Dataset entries
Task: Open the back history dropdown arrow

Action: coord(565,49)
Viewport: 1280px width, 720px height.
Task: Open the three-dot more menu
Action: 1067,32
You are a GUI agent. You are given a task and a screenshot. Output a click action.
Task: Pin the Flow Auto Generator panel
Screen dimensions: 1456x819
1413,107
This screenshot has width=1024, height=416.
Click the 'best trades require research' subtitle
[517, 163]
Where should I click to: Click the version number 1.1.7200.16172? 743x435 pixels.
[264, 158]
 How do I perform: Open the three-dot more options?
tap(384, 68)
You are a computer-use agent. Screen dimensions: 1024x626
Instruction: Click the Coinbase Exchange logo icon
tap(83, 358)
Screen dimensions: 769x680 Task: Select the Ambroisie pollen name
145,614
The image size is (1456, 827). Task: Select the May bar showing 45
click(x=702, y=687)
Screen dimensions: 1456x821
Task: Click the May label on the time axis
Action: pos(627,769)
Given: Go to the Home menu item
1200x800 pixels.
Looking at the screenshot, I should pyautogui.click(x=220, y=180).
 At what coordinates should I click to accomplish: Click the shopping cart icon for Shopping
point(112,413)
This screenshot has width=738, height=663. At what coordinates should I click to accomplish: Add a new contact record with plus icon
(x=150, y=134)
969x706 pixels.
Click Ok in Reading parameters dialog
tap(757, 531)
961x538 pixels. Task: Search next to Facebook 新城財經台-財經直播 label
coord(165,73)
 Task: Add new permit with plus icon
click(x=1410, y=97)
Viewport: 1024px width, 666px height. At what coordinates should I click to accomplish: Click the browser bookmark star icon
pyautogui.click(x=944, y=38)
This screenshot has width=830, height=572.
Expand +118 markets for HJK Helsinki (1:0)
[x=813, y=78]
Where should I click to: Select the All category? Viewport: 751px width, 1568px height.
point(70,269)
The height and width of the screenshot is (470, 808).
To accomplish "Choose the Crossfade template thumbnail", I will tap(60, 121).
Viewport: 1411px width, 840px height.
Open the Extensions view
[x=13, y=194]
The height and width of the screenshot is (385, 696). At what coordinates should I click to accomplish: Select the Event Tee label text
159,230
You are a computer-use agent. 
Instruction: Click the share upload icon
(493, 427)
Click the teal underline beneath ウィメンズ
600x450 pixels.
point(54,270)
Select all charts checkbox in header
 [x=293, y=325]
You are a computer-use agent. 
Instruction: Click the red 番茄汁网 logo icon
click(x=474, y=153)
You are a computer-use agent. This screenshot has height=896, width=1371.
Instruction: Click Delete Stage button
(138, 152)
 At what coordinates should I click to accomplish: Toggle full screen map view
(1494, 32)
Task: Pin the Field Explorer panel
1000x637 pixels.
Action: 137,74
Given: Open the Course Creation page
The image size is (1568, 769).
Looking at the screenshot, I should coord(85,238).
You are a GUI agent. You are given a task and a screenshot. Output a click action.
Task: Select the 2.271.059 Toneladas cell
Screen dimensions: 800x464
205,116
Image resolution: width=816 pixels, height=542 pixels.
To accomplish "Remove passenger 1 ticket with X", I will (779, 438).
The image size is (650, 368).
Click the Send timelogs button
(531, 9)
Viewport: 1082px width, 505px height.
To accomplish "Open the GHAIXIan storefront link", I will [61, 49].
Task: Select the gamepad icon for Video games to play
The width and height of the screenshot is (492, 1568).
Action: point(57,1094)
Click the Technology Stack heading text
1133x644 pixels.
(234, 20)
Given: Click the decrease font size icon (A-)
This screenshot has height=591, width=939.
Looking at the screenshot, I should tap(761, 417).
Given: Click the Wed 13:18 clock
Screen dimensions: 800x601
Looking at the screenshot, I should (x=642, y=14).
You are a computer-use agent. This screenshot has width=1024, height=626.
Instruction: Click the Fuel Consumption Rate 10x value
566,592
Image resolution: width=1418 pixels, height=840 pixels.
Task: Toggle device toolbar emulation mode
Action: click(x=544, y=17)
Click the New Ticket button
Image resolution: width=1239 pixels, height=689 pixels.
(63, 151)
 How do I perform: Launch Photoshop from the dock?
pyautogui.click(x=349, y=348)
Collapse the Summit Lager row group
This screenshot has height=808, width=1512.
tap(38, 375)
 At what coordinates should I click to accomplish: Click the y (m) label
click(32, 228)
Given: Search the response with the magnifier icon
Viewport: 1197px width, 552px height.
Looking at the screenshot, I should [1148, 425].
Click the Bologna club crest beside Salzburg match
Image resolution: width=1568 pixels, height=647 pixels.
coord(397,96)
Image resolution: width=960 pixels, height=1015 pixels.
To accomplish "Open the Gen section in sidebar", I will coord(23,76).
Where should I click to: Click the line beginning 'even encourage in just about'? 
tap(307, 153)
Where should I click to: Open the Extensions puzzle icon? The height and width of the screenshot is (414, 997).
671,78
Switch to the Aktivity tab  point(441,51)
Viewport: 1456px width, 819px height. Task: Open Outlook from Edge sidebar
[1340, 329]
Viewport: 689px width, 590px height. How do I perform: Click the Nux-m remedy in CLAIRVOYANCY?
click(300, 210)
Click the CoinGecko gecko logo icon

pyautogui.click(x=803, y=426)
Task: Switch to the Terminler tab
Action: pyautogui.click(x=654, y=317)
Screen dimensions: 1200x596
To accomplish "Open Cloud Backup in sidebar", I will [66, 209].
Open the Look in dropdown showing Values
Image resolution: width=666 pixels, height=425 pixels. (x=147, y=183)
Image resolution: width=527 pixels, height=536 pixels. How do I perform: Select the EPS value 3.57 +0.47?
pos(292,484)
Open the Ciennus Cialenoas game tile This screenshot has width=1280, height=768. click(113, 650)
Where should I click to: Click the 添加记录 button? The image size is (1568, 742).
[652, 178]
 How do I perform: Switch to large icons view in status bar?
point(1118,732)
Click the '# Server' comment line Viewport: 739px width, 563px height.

Task description
Starting at the line that contains "Switch to the Aktivity" and stopping after the line that contains "will [66, 209].", lay out the lines as a numbered list, leaving out any blank lines.

Final answer
1. Switch to the Aktivity tab  point(441,51)
2. Viewport: 1456px width, 819px height. Task: Open Outlook from Edge sidebar
3. [1340, 329]
4. Viewport: 689px width, 590px height. How do I perform: Click the Nux-m remedy in CLAIRVOYANCY?
5. click(300, 210)
6. Click the CoinGecko gecko logo icon
7. pyautogui.click(x=803, y=426)
8. Task: Switch to the Terminler tab
9. Action: pyautogui.click(x=654, y=317)
10. Screen dimensions: 1200x596
11. To accomplish "Open Cloud Backup in sidebar", I will [66, 209].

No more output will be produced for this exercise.